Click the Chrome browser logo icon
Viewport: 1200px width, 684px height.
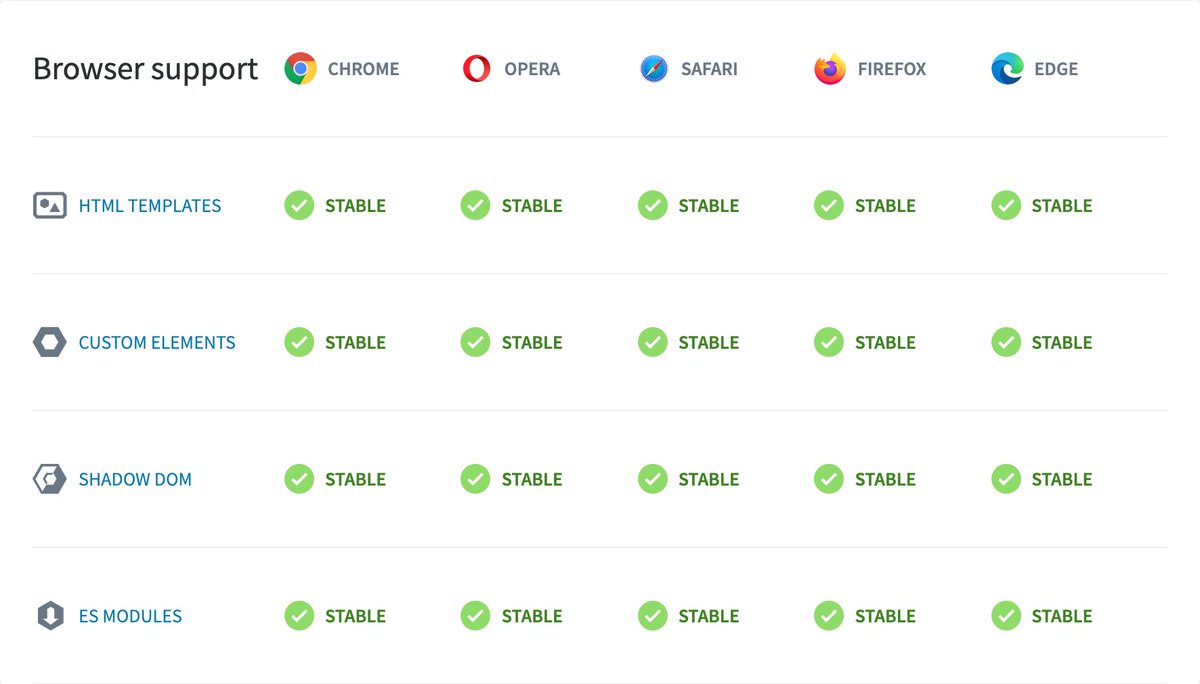click(300, 69)
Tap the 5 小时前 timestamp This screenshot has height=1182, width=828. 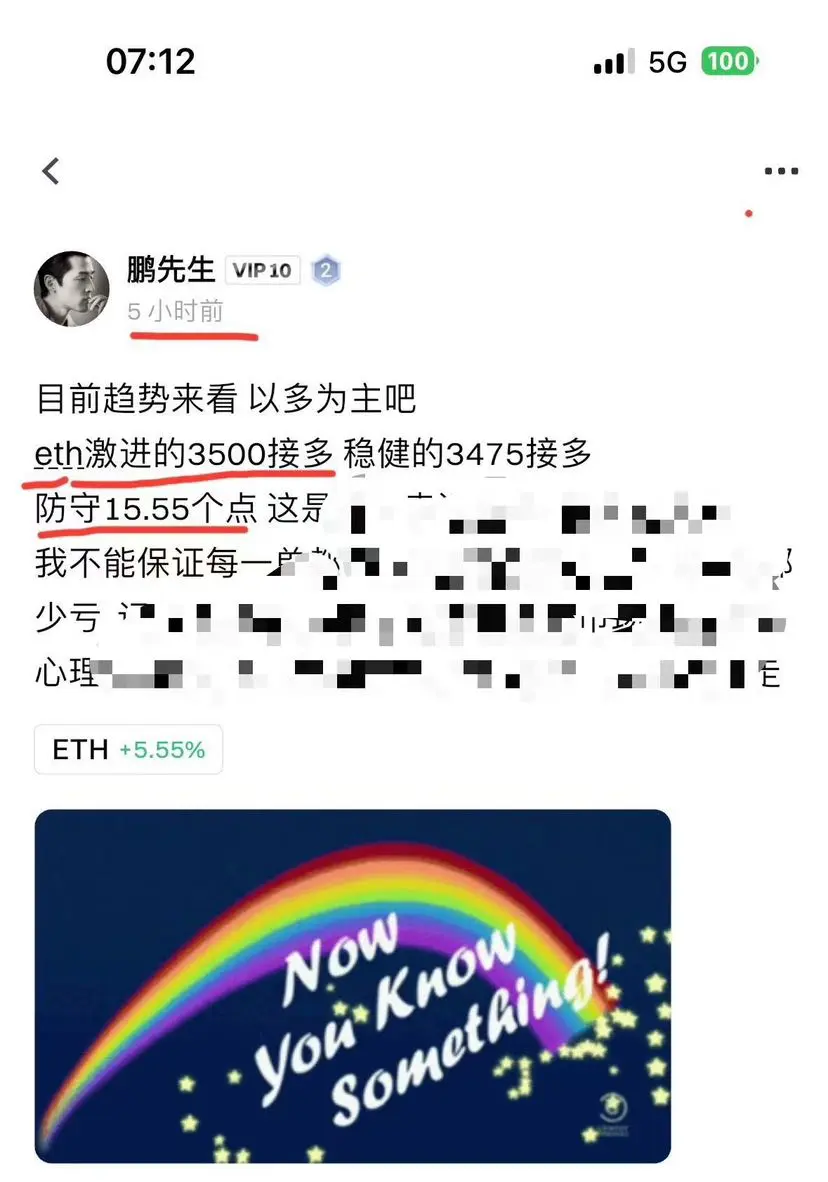click(175, 311)
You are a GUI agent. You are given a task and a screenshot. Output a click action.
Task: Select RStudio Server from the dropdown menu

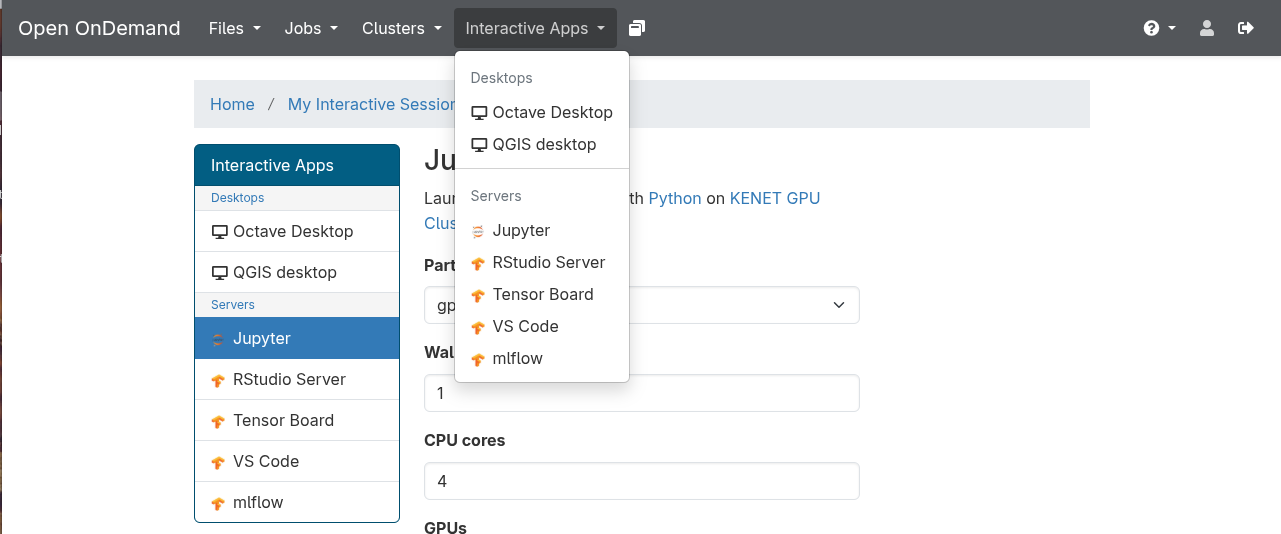[548, 262]
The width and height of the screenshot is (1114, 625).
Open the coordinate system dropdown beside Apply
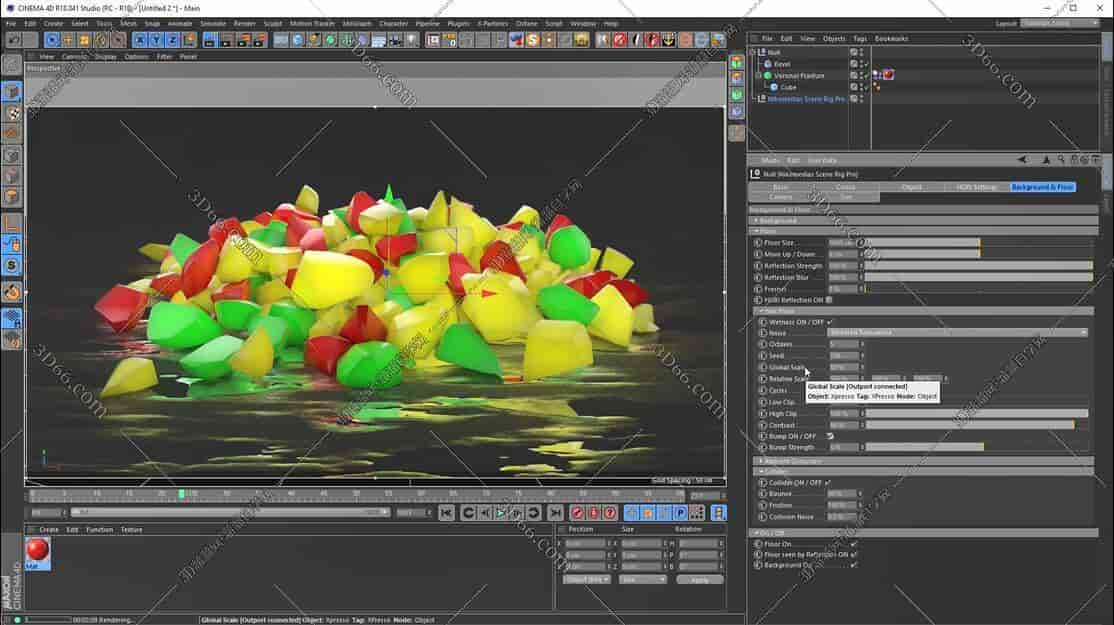[x=640, y=579]
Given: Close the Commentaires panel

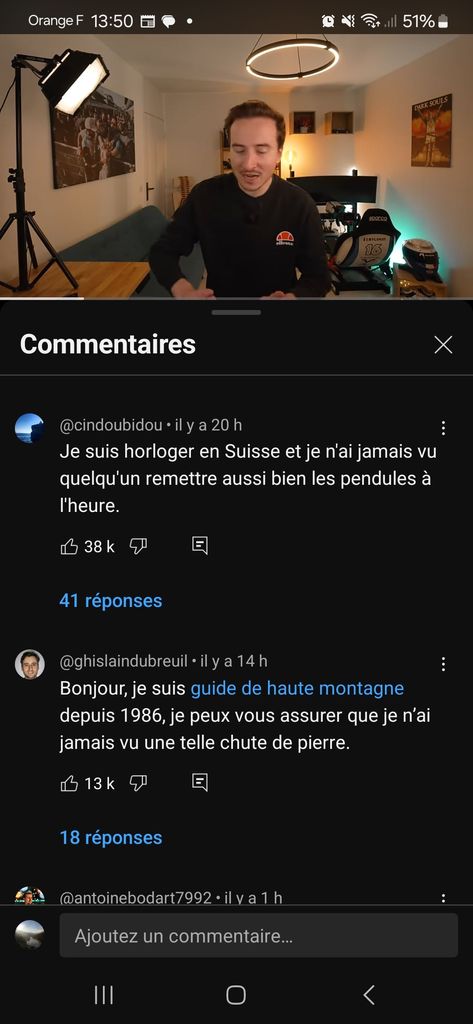Looking at the screenshot, I should click(443, 345).
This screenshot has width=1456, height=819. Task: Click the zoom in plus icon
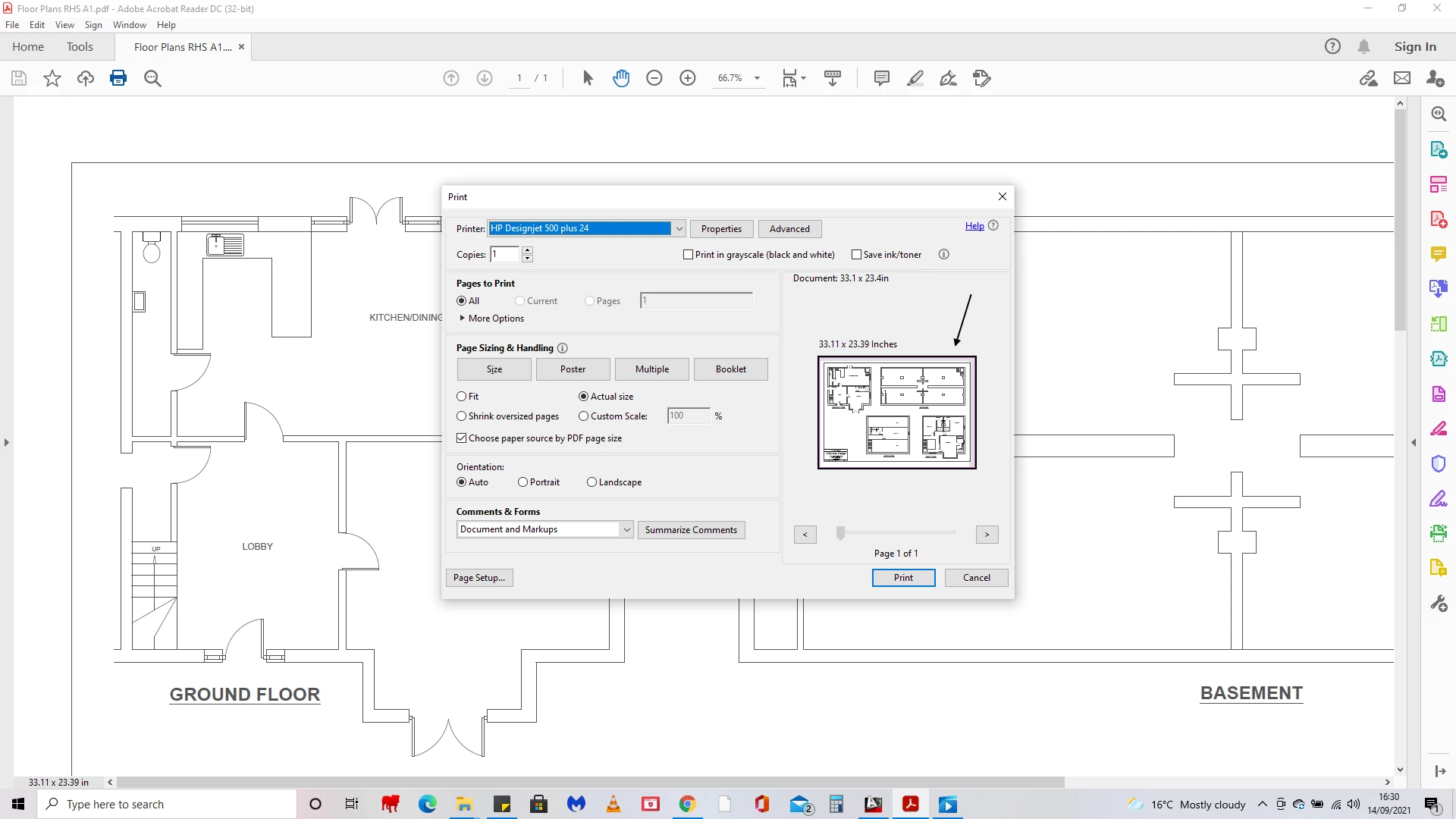tap(688, 78)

### DIRECTIONS:
Render the records from the line containing "You are a GUI" through the end of the records, inclusive, as a two-column CSV with the columns request and answer, one row per record, with each field quoted and any line breaks inside it replaced by spaces. Leave the pictures out.

### WRITTEN ANSWER:
request,answer
"You are a GUI agent. You are given a task and a screenshot. Output a click action. Task: Select RStudio Server from the dropdown menu","[548, 262]"
"The width and height of the screenshot is (1114, 625). Open the coordinate system dropdown beside Apply","[x=640, y=579]"
"Given: Close the Commentaires panel","Looking at the screenshot, I should click(443, 345)."
"This screenshot has width=1456, height=819. Task: Click the zoom in plus icon","tap(688, 78)"